Dorian Gray On Instagram
New adaptation of Oscar Wilde classic is a flat, shallow exploration of the corrupting influence of social media
A new British film version of Oscar Wilde’s The Picture of Dorian Gray is out now, putting Gray’s Faustian bargain into the world of social media. This time around, Gray’s portrait doesn’t appear on a canvas—he sells his soul to be a social media influencer. He pimps his pretty face for more likes and followers on YouTube and Instagram. It’s an intriguing premise that ends up committing the worst sin of any Wilde adaptation: being boring.
Fionn Whitehead’s Dorian Gray is appropriately dreamy-eyed and handsome, but that’s pretty much all he is. An otherwise fairly average college boy who mopes around his tiny, cluttered dorm room. Barely-seen Basil Hallward, the painter who captures Dorian on canvas, and Lord Harry Wotten, a Black fop clad in a cravat and a smoking jacket, dote on him. The film explores the source material’s subtle homoerotic overtones, which works since that was exactly the kind of thing that got Wilde into trouble. But the film’s general incoherence and weak visual sense betray this postmodern twist on the story.
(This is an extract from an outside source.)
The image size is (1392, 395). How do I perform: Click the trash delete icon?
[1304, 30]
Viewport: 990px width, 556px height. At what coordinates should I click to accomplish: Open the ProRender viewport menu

We open and close with framing interviews with some of the people who knew Dorian Gray, though the film, in some cases, doesn’t make clear their relationships to him. The problem with dramatizing Gray in the film is that he isn’t necessarily interesting in and of himself; he’s a pretty blank slate onto which everyone else in the story projects their own desires and interests. That makes Gray far less interesting onscreen than on the page. In a novel, things like poetic language and epigrams, a Wilde specialty which the movie perpetually uses, in a knee-jerk way, can patch up holes in drama or characterization. It doesn’t always work that way in film.
The subplot concerns the actress Sybil Vane, who has a poetry-filled Instagram account and little else. The film supposedly sets up Gray’s interest in her as one of his redeeming features, since he’s otherwise more or less a human vanity mirror, but this storyline ends up going nowhere. Gray and Vane are sort of involved (it’s not necessarily clear how) and Gray’s callous response to Sybil’s onstage crackup precipitates her Ophelia-like fall into suicidal despair. It’s supposed to show how corrupted Gray has become, but the plotline falls flat.
As does the potential for an effective visual expression of Gray’s inner depravity. The actual picture of Gray’s many misdeeds is an important part of the story, so why not go all in with visual effects? Other adaptations made the titular painting, which records all of Gray’s inner corruption and vice, as vividly grotesque as possible. Dorian gradually gets some smears of dark makeup on his cheeks as he becomes a baby-faced, black-clad YouTube personality with a growing number of followers, monotonously railing against Covid restrictions.
The film’s most effective moments come when Gray’s network connection starts to spaz out and his ugly but true face suddenly intervenes during his increasingly paranoid rants, but that kind of jarring effect is all there is to make the point. This digitized portrait doesn’t rise to Wilde’s supremely decadent vision of beauty for sale and ends up wasting an intriguing premise that ends up being as flat as an empty computer screen.